Let’s see what an almost two-and-a-half thousand-year-old philosopher can teach us about DDI in the 21st century.

DDI: more than the sum of its parts?

DNS, DHCP, and IPAM are individual concepts that can and do work independently. It depends on your environment and operational needs which one takes priority or gets phased out completely.

Yet, there’s something besides these core services that makes them more valuable as a whole. That’s the added value of a DDI solution, or should be in any case. Merely providing a unified way to manage DNS, DHCP, and IPAM is useful, but not where “real” DDI shines.

Synergy: the DDI secret sauce

There’s something seductive about this functionality in Micetro:

Micetro's intuitive DDI interface that connects DNS and IPAM better
DNS and IPAM working seamlessly together in Micetro

There are many other examples, but for me, this exemplifies what good DDI can do. (“It’s the seamlessly integrated cross-discipline functionality for me,” as the kids these days would say. I’m so down with slang Z.)
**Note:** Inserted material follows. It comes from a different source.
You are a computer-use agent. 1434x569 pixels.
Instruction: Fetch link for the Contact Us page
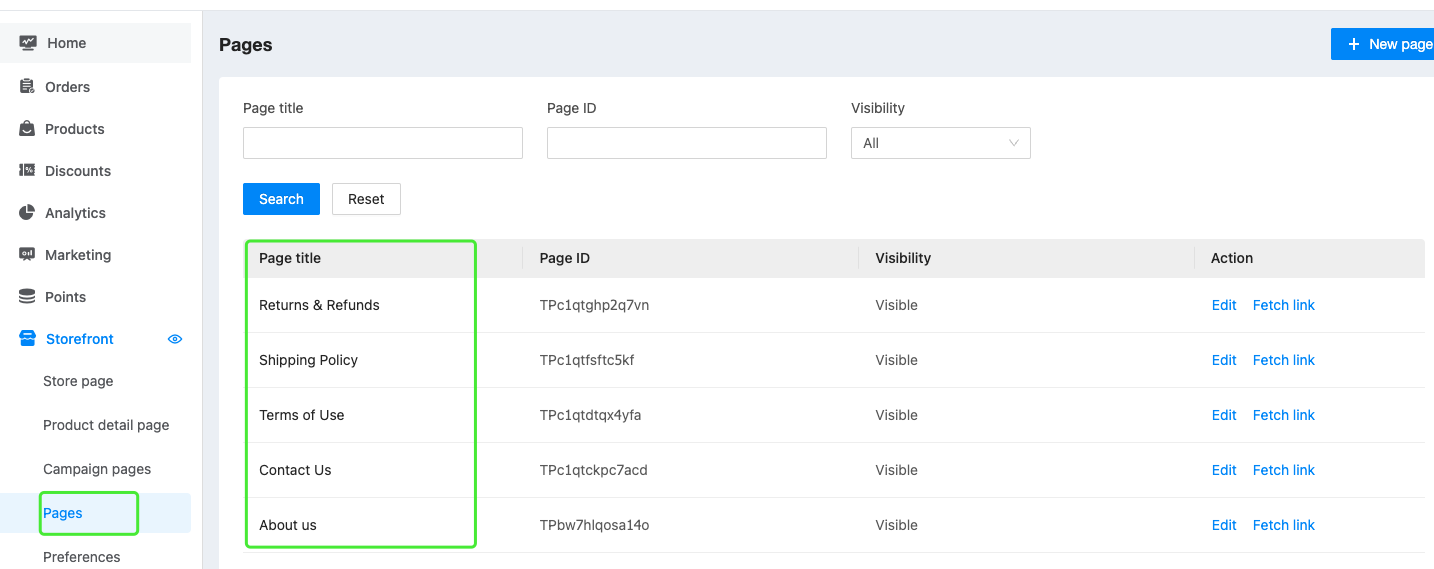pyautogui.click(x=1283, y=470)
DDI can, and frankly always should, enrich each of its parts with data from the others. Whether it’s pulling in IPAM information to the DNS context or something else, the synergy that can exist between the different parts of DDI is what makes it work better.

A company may not need all three functionalities, but those are few and far between. Even those that don’t utilize DNS, DHCP, and IPAM to equal measure can benefit from the added value of DDI.

Get yourself a DDI that can do both

Aristotle would be proud of how his theory has been put to practice. Those businesses that prioritize this practice and pay attention to not just the separate functionalities of, but the overall value in a DDI solution gain a competitive advantage in today’s hyper-connected and integrated world.

This value of DDI follows in the footsteps of adopting DevOps and NetOps best practices, moving portable workloads to the cloud, shifting the balance of latency-critical data and services to the edge, and so on. When, once again, “the network is the computer,” every little advantage helps, and every small benefit compounds into huge dividends.

Good DDI is an important step in reaping those benefits fully.